━━━ Gösterilen metin ━━━
Ruh Olmak

Her an her dakika kendimizle, çevremizdeki kişilerle, canlı, cansız tüm varlıklarla ilişki içindeyiz. Bu ilişkilerin bir kısmını bilinçli farkındalığımızla, kimi ise bilinçaltı kodlarımızla gerçekleşiyor. Biz hissetsek de hissetmesek de bilinçaltı kodlarımız yaşadığımız hayatın neredeyse %97 sini yönetiyor. Ancak bu kodların farkında olup, biz değiştirmek isteyene otomatik pilota bağlı bir yaşamın içinde var oluyoruz.


Yaşadığımız hayatı entelektüel boyutta anlamaya çalışmamız bir meyvenin tadını, özelliklerini bize birinin anlatılmasıdır aslında. Düşünün şimdi, daha önce ismini, fotoğrafını hiç görmediğiniz bir meyve ve tadına da hiç bakmadınız. Ben de size bu meyveyi yiyen biri olarak rengini, kokusunu, tadını, neye benzediğini daha birçok bilgiyi anlatıyorum. Bu meyveyi siz de sonrasında başkasına anlatabilirsiniz, o da başkasına ama sadece ilk kişinin deneyimi üzerinden. İşte birçoğumuz yaşadığımız hayatı bu şekilde deneyimliyor.
━━━ Verilen bilgiler ━━━
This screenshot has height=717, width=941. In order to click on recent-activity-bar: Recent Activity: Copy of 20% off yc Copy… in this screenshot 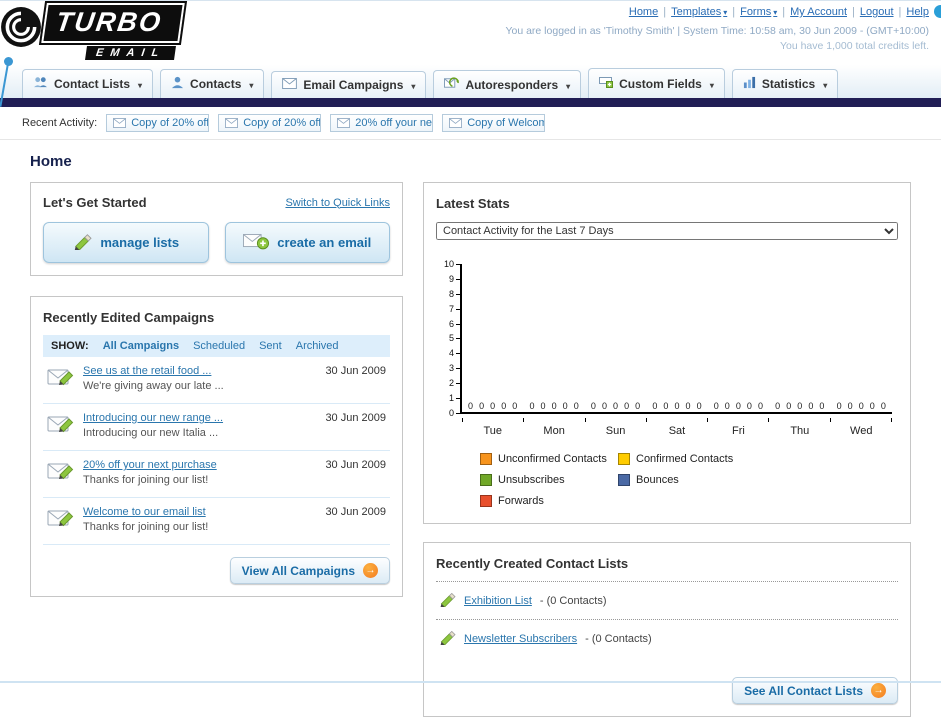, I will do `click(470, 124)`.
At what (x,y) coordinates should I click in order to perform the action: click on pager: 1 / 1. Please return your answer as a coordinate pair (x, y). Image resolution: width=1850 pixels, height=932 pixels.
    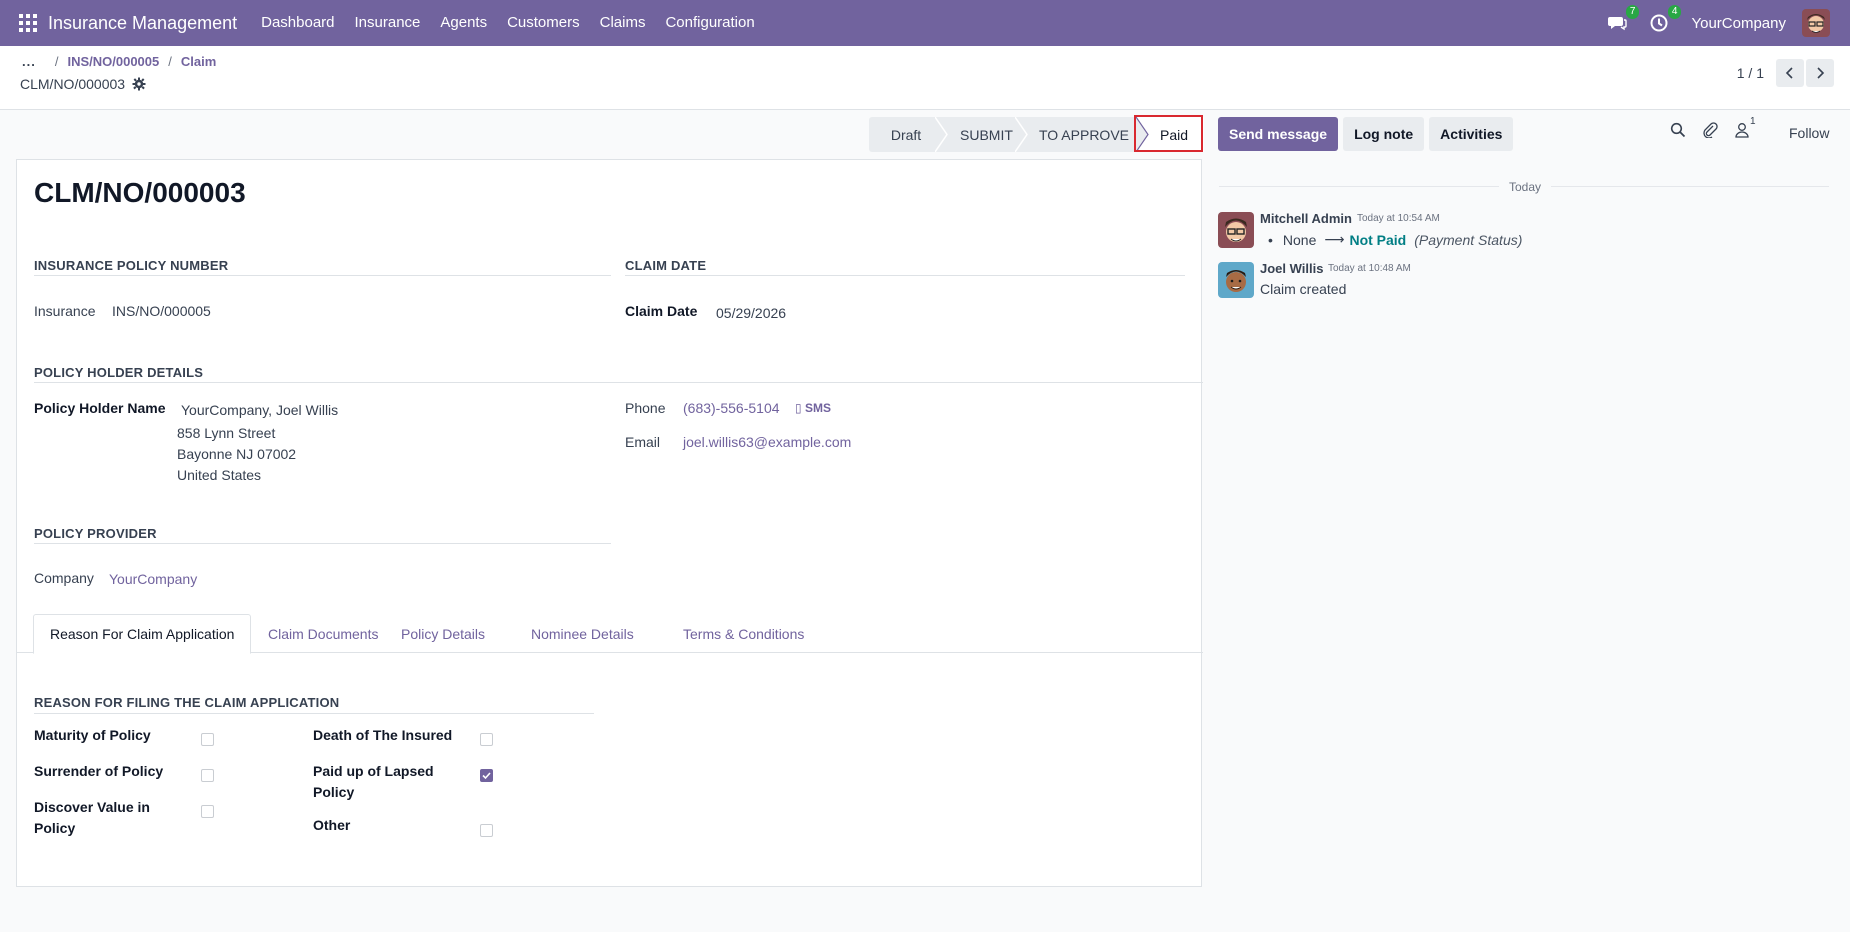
━━━
Yapılacak görevler
- A) Ruh Olmak başlıklı metinden "Yaşadığımız hayatı entelektüel" ile "bu şekilde deneyimliyor." arasındaki bölümü, iki uç da dahil olmak üzere aynen kopyalayın.
- B) Ruh Olmak başlıklı metne göre bilinçaltı kodlarımız yaşadığımız hayatın ne kadarını yönetiyor?
- C) Ruh Olmak başlıklı metni son cümlesinden sonra devam ettirin.

Sıralı yanıtlar
- A)
Yaşadığımız hayatı entelektüel boyutta anlamaya çalışmamız bir meyvenin tadını, özelliklerini bize birinin anlatılmasıdır aslında. Düşünün şimdi, daha önce ismini, fotoğrafını hiç görmediğiniz bir meyve ve tadına da hiç bakmadınız. Ben de size bu meyveyi yiyen biri olarak rengini, kokusunu, tadını, neye benzediğini daha birçok bilgiyi anlatıyorum. Bu meyveyi siz de sonrasında başkasına anlatabilirsiniz, o da başkasına ama sadece ilk kişinin deneyimi üzerinden. İşte birçoğumuz yaşadığımız hayatı bu şekilde deneyimliyor.

- B) Neredeyse %97'sini.

- C)
Oysa spiritüel boyutta anlamak için o meyvenin tadına bakmak gerekir. Hislerimiz ve ilişkilerimiz sırasında asıl en yaratıcı olanlar ne yaptıklarımız ne de sözlerimizdir. Bunları deneyimlerken ya da düşünürken içimizden akan duygulardır.

Duygularımızın ve düşüncelerimizin ne kadar yaratıcı olduğunu anladığımızda mutlu olmanın, kendimiz ile ilişkimizi iyileştirmekten geçtiğini daha iyi anlarız. Spiritüel üstatların, din kültürlerinin "Her şey bizim içimizde" derken kısmen de olsa anlatmak istedikleri budur.


Atom altı parçacıklar incelendiğinde gözlemcinin bakışına göre bu parçacıklar bazen dalga bazen de partikül olarak hareket ediyor.  Bu bilgiyi kuantum fiziğine az çok ilgisi olan herkes şimdilerde biliyor. Peki bu bilgi günlük yaşamımızda neyi ifade ediyor, bunu anlayabiliyor musunuz? Deneyimlerinizi nasıl etkiliyor? Bunu yaşamlarınızda hedeflerinize  ulaşmak için nasıl kullanabilirsiniz?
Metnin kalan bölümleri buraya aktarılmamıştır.